Author: Val Berenshtein
Recovering from a mental illness…
is one of the hardest things anyone can undergo. It is a scary, confusing, debilitating process that pushes an individual to blindly step into the unknown and place his or her trust in an intangible idea: overcoming the darkness and finding the light.
I can attest first hand to the difficulty of recovery. As someone undergoing her second recovery from anorexia nervosa and restrictive eating, I have been both frightened and refreshed by my decision to face my illness.
For five years of my life, I have been ill with these disorders – these serious, life-threatening mental illnesses. I have been chained up by a part of my brain that at first was foreign but that then became all too familiar as an illness and, because of that, have lost sight of what life and happiness really are.
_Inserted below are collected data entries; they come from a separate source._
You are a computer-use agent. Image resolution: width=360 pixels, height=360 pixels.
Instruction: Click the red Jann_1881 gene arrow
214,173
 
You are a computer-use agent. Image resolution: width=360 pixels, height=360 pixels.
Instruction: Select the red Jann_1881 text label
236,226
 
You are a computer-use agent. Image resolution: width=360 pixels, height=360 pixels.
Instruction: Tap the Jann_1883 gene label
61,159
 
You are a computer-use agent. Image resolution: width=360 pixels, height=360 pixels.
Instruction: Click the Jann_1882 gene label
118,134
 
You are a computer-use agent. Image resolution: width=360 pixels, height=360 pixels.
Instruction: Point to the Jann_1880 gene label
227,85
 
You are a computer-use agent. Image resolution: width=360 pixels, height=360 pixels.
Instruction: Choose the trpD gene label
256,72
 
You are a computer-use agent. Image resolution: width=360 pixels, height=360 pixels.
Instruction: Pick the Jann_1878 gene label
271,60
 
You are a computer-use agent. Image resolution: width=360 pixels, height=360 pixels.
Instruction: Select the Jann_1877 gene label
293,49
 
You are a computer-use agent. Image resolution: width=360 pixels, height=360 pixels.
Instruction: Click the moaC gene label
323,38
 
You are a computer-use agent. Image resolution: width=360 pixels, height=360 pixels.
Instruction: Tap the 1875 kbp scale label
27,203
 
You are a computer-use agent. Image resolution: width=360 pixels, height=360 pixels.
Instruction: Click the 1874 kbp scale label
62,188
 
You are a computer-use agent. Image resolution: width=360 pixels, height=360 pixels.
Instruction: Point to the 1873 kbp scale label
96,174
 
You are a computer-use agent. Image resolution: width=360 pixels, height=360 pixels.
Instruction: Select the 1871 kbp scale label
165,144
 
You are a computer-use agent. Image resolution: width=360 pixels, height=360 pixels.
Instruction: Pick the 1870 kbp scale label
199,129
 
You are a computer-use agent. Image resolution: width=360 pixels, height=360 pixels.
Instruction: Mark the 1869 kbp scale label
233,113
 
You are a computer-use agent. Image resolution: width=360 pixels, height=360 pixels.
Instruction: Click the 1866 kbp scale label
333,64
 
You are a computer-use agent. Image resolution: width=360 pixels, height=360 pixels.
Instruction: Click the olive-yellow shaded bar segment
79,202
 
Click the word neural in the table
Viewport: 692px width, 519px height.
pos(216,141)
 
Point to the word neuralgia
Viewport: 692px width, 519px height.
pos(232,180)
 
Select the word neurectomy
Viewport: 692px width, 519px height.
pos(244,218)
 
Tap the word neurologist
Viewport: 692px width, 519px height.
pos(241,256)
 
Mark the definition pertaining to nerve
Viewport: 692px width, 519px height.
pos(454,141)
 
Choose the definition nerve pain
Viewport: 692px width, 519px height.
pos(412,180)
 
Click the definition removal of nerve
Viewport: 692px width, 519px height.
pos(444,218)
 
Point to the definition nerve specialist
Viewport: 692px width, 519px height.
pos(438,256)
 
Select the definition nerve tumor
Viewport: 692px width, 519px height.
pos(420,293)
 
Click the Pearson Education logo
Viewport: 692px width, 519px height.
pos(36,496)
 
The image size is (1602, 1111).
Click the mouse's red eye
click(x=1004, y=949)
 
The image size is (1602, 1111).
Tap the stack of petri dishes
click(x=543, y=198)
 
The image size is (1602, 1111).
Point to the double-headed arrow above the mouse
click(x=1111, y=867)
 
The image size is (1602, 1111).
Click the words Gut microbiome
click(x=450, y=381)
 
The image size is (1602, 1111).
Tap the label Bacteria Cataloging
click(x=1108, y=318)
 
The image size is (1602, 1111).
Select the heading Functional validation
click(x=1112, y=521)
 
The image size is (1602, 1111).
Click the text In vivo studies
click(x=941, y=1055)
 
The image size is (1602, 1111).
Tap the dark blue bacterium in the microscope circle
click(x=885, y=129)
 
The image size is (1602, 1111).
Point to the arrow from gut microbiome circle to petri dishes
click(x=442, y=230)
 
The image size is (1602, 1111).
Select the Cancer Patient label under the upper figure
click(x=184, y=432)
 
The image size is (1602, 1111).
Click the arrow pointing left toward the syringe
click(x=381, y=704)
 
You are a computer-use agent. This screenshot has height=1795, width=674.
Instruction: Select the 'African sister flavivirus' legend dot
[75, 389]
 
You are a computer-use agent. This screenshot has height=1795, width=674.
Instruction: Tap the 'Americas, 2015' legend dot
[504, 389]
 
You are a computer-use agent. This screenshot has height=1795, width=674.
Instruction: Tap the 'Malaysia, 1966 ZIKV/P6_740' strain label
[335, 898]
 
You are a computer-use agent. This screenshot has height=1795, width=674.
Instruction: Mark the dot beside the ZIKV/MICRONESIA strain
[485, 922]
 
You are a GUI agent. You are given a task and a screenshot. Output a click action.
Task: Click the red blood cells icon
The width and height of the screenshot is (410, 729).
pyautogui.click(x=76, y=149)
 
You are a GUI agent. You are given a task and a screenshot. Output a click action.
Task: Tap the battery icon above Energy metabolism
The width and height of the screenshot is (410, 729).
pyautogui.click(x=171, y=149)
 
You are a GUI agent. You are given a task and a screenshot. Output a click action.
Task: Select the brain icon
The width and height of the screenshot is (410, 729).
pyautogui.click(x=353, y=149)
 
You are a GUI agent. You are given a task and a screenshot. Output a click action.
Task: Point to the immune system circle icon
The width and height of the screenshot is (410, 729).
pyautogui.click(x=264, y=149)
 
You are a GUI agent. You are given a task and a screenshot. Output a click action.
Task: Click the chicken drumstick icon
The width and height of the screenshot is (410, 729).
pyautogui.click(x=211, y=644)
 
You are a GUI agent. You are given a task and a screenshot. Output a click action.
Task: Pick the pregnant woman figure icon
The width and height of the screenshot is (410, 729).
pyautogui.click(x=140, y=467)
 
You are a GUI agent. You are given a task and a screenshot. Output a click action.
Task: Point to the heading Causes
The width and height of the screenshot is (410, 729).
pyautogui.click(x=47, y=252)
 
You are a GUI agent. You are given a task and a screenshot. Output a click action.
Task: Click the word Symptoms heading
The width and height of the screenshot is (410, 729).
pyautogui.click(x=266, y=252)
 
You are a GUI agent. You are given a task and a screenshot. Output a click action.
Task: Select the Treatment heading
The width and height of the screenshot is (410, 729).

Through high school, I was unable to discover what my passions are. I was unable to make close friends. Listening to my college peers talk about their friends from back home, I cannot help but feel a burning hole in my heart, as, for me, close friendships never entirely formulated.
It may seem that given these circumstance…
I made the best decision to undergo recovery. Yet, the truth is that I am more scared than reassured, more hopeless than encouraged. It has been almost three months since I began my self-recovery, and although, throughout this time, I have felt proud of the strength that I found within me, the past couple of weeks have brought unbearable struggle and confusion into my life.
The predominance of my struggle resides in uncontrollable eating. On the one hand, this is completely normal. For someone who is recovering from a caloric deficit – irregardless of how big the caloric deficit is -, eating over 10,000 calories every day for an extended amount of time, something that Tabitha Farrar, an exceptional eating disorder recovery coach, refers to as “feast eating“, is necessary and normal: the body and brain are playing catch-up in terms of lost energy and are relearning the availability of food in the environment.
This period of extreme eating is very individualized and lasts longer for some individuals, while shorter for others. It may appear in the beginning of recovery, disappear for a time, and then reappear again. It may only appear towards the end of recovery. It may not appear at all – though this seldom occurs.
For the first two months of my self-recovery…
I ate far more than 10,000 calories per day. Through this time, I was in an extreme amount of physical pain, discomfort and soreness. I was ashamed and embarrassed, yet aware that it was what my body and brain needed, as both were giving my signals to eat: physical hunger, mental hunger, emotional hunger and even boredom hunger were all indicators to eat.
Although I was doing well – seeing as my anxiety was decreasing and my eating was stabilizing -, I made the mistake of letting go of the 10,000+ – calories – per – day mentality about one month ago. Since then, my recovery had begun to go downhill.
I became more picky with my food options. I began to slightly restrict what I wanted to eat for what everyone else around me was eating. I began to exercise a decent, yet dangerous, amount.
A big part of me was scared of my cravings. A big part of me was scared of becoming fat. I stopped trusting my brain and body and stopped being comfortable with sitting with the physical fullness and discomfort, both of which came when I fully listened to what my brain and body wanted.
I am now home from college…
for my Spring Break and am facing extreme eating out of what-I-perceive-to-be boredom, sadness and depression – the latter of which I am struggling with in addition to the eating disorders. No part of me seems to be hungry, yet I am eating – and eating a lot – perhaps because of my depression, perhaps because of the cold weather, perhaps because of the negative associations I have of being within my house and around my family.
I do not know how pertinent boredom eating is to my recovery, especially when I am eating close to 10,000+ calories again. Tabitha Farrar writes that it is completely normal and that this type of eating does indeed count as hunger. I am struggling to accept this, yet I know that I must.
But, what is harder for me even more than struggling through this is sharing this struggle with the people in my life. I do not want their idea of me to change because of this aspect of my recovery. I also do not want them to question this struggle but rather be there for me to support, love and remind me that no matter where my recovery takes me, no matter what I will physically look like in the end, that I will be loved and I will be radiantly beautiful from the inside, out.
These are the struggles I am currently facing…
through my recovery from mental illness. Yet, anybody who is recovering from any sort of mental illness has struggles just as relevant, just as serious and hurtful as my own.
Words are often easier said than done, but I encourage anybody struggling through hardship right now – whether mental health related or not – to remember that this will not last forever. Although bumps in the road will exist, with some being bigger and longer than others, they are not perpetual. In fact, flat ground may be closer than one may imagine.
I offer my praise and appreciation for those people who constantly push through struggle despite failure, pain and confusion. But, I also fully acknowledge and support those that cannot do this yet. To this latter group, I offer my shoulder to lean on and my ears to listen to because, from my experiences, though they may be different, I know the difficulty of recovery.
Recovery from mental illness is not easy. But, there is an end. Light always emerges from the darkness.